Est-ce qu'il veut le bien de son peuple ou son malheur, alors ?
Si ça venait de Dieu, le peuple ne souffrirait pas. Etc. Doute sur
les intentions de Dieu, sur son amour.
De
même ici : « si tu es fils de Dieu... ».
Le
doute est semé sur l'identité de Jésus, en utilisant d'abord le
levier de la faim : tu as faim ? Si tu es Fils de Dieu, dis
à cette pierre de devenir du pain. Sous-entendu : si tu étais
ce que tu crois être, si Dieu t'avait vraiment reconnu comme son
Fils, tu aurais bien droit à de petits avantages, non ? Tu ne
serais pas là à te torturer l'estomac inutilement, si Dieu voulait
vraiment ton bien, s'il t'aimait comme un fils ».
Sous-entendu :
es-tu sûr que Dieu t'aime vraiment pour te laisser ainsi
affamé ?
Même
paroles, pour la troisième tentation : alors Jésus a été conduit
par lui en haut du Temple, le Diable lui dit : « si tu
es Fils de Dieu, jette toi d'ici en bas.
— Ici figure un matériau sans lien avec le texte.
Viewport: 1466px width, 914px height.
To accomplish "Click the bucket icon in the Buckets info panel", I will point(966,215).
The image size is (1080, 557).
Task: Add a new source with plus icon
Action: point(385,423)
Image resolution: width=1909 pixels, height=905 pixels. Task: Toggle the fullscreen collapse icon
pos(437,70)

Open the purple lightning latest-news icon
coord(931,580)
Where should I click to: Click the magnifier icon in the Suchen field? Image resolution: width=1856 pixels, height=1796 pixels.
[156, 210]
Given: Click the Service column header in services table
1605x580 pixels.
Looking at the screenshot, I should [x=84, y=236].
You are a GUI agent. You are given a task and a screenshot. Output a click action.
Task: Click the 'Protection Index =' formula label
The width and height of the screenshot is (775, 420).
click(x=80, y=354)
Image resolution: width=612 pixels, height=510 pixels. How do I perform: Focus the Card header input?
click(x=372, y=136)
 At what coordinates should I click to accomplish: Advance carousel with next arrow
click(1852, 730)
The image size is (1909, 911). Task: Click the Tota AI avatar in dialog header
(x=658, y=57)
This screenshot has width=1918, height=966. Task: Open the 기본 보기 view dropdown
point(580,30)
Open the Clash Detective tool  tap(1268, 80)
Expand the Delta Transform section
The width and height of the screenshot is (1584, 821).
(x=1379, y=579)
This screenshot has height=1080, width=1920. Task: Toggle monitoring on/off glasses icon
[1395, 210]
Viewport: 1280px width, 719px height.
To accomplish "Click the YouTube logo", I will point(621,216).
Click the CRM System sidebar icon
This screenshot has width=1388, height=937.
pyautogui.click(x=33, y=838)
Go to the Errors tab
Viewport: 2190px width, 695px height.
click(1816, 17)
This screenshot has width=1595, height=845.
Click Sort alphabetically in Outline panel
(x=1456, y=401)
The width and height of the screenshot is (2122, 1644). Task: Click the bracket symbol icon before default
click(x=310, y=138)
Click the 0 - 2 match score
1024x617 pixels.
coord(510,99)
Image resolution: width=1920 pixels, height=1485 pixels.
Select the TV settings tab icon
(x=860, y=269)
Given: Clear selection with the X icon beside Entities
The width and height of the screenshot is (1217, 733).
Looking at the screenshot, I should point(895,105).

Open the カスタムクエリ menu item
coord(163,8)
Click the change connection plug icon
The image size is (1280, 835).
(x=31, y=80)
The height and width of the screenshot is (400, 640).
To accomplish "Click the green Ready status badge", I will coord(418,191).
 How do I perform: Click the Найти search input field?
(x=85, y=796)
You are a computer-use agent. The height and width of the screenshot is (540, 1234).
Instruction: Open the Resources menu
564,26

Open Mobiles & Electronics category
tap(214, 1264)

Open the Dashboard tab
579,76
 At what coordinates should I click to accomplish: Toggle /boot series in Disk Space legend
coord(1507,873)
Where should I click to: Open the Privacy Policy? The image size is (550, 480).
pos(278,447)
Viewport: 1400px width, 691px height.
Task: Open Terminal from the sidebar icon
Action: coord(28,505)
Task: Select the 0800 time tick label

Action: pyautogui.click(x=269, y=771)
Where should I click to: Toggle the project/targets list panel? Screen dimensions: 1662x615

Car il est écrit :
il donnera des ordres à ton sujet afin qu'ils te gardent et ils
te porteront sur leurs mains de peur que ton pied ne heurte une
pierre »(4.9-12).
Etrange
tentation, n'est-ce pas ? Faire du pain quand on a faim,
gouverner le monde … on voit tout de suite l'intérêt, le
levier de la tentation. Mais ici, sauter dans le vide ?!
En
réalité il s'agit là aussi de saper la confiance en Dieu,
et cette fois en détournant Sa Parole. Satan utilise cette fois la
foi elle-même comme angle d'attaque. Voyez comme il se fait
pieux, il se déguise en ange de lumière, presque en théologien !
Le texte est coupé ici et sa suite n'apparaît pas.